- St. Bonaventure Location within New York St. Bonaventure Location within the United States
- Coordinates: 42°4′49″N 78°28′30″W﻿ / ﻿42.08028°N 78.47500°W
- Country: United States
- State: New York
- County: Cattaraugus
- Town: Allegany

Area
- • Total: 2.06 sq mi (5.33 km^{2})
- • Land: 1.91 sq mi (4.94 km^{2})
- • Water: 0.15 sq mi (0.39 km^{2})
- Elevation: 1,427 ft (435 m)

Population (2020)
- • Total: 1,963
- • Density: 1,029.8/sq mi (397.62/km^{2})
- Time zone: UTC-5 (Eastern (EST))
- • Summer (DST): UTC-4 (EDT)
- ZIP Codes: 14778 (Saint Bonaventure); 14706 (Allegany); 14760 (Olean);
- FIPS code: 36-64551
- GNIS feature ID: 1867415

= St. Bonaventure, New York =

St. Bonaventure is a hamlet and census-designated place (CDP) in the town of Allegany in Cattaraugus County, New York, United States. The population was 1,963 at the 2020 census.

This community, located between the village of Allegany and the city of Olean, is a college town established around St. Bonaventure University. Since the campus comprises the majority of the CDP, it has a much lower per capita income than most communities in the state, as do the several other CDPs statewide that are drawn around college campuses. St. Bonaventure also has its own on-campus post office and ZIP code (14778), separate from those of Allegany and Olean.

== Geography ==
St. Bonaventure is located at 42°4'49" North, 78°28'30" West (42.080297, -78.474904).

New York State Route 417 passes through the community, which is immediately north of the Allegheny River and south of the Southern Tier Expressway.
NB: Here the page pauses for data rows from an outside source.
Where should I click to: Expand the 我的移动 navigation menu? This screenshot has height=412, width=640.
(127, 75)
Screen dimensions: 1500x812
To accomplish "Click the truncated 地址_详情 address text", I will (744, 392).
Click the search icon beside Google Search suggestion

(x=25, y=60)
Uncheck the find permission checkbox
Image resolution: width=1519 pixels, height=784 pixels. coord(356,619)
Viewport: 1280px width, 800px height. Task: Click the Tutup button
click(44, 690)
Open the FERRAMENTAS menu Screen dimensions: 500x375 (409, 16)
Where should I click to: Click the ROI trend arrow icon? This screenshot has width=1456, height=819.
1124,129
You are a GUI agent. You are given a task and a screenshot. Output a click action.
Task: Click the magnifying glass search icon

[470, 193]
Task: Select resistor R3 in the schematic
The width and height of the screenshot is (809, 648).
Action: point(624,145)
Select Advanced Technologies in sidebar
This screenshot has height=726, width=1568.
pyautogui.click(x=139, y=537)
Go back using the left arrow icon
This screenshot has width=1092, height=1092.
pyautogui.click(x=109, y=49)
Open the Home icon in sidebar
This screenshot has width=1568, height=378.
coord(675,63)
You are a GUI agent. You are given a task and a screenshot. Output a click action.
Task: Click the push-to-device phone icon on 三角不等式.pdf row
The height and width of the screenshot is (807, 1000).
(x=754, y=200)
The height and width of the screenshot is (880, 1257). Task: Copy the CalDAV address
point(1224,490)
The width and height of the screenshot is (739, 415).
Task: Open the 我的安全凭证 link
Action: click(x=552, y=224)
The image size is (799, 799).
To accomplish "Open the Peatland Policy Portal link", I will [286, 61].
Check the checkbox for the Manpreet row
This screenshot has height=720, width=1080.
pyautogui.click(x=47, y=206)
According to the United States Census Bureau, the CDP has a total area of 5.5 km2, of which 5.1 km2 is land and 0.4 km2, or 7.16%, is water.

==Demographics==

Historical population
| Census | Pop. | Note | %± |
| 2010 | 2,044 |  | — |
| 2020 | 1,963 |  | −4.0% |
U.S. Decennial Census 2010 2020

===2020 census===

St. Bonaventure CDP, New York – Demographic Profile (NH = Non-Hispanic)
| Race / Ethnicity | Pop 2010 | Pop 2020 | % 2010 | % 2020 |
|---|---|---|---|---|
| White alone (NH) | 1,765 | 1,623 | 86.35% | 82.68 |
| Black or African American alone (NH) | 102 | 153 | 4.99% | 7.79% |
| Native American or Alaska Native alone (NH) | 5 | 3 | 0.24% | 0.15% |
| Asian alone (NH) | 66 | 60 | 3.23% | 3.06% |
| Pacific Islander alone (NH) | 1 | 0 | 0.05% | 0.00% |
| Some Other Race alone (NH) | 1 | 0 | 0.05% | 0.00% |
| Mixed Race/Multi-Racial (NH) | 29 | 31 | 1.42% | 1.58% |
| Hispanic or Latino (any race) | 75 | 93 | 3.67% | 4.74% |
| Total | 2,044 | 1,963 | 100.00% | 100.00% |

Note: the US Census treats Hispanic/Latino as an ethnic category. This table excludes Latinos from the racial categories and assigns them to a separate category. Hispanics/Latinos can be of any race.

===2000 Census===

As of the census of 2000, there were 2,127 people, 250 households, and 153 families residing in the community. The population density was 1,047.9 PD/sqmi. There were 265 housing units at an average density of 130.6 /sqmi. The racial makeup of the CDP was 96.47% White, 1.83% African American, 0.33% Native American, 0.61% Asian, 0.33% from other races, and 0.42% from two or more races. Hispanic or Latino of any race were 1.50% of the population.

There were 250 households, out of which 24.0% had children under the age of 18 living with them, 48.4% were married couples living together, 8.8% had a female householder with no husband present, and 38.4% were non-families. 33.2% of all households were made up of individuals, and 18.8% had someone living alone who was 65 years of age or older. The average household size was 2.19 and the average family size was 2.78. In the area the population was spread out, with 5.1% under the age of 18, 74.6% from 18 to 24, 6.9% from 25 to 44, 7.9% from 45 to 64, and 5.5% who were 65 years of age or older. The median age was 21 years. For every 100 females, there were 89.6 males. For every 100 females age 18 and over, there were 88.9 males.

The median income for a household in the community was $38,438, and the median income for a family was $43,542. Males had a median income of $32,292 versus $21,591 for females. The per capita income for the CDP was $7,738. About 4.8% of families and 9.0% of the population were below the poverty line, including 11.5% of those under age 18 and 7.0% of those age 65 or over.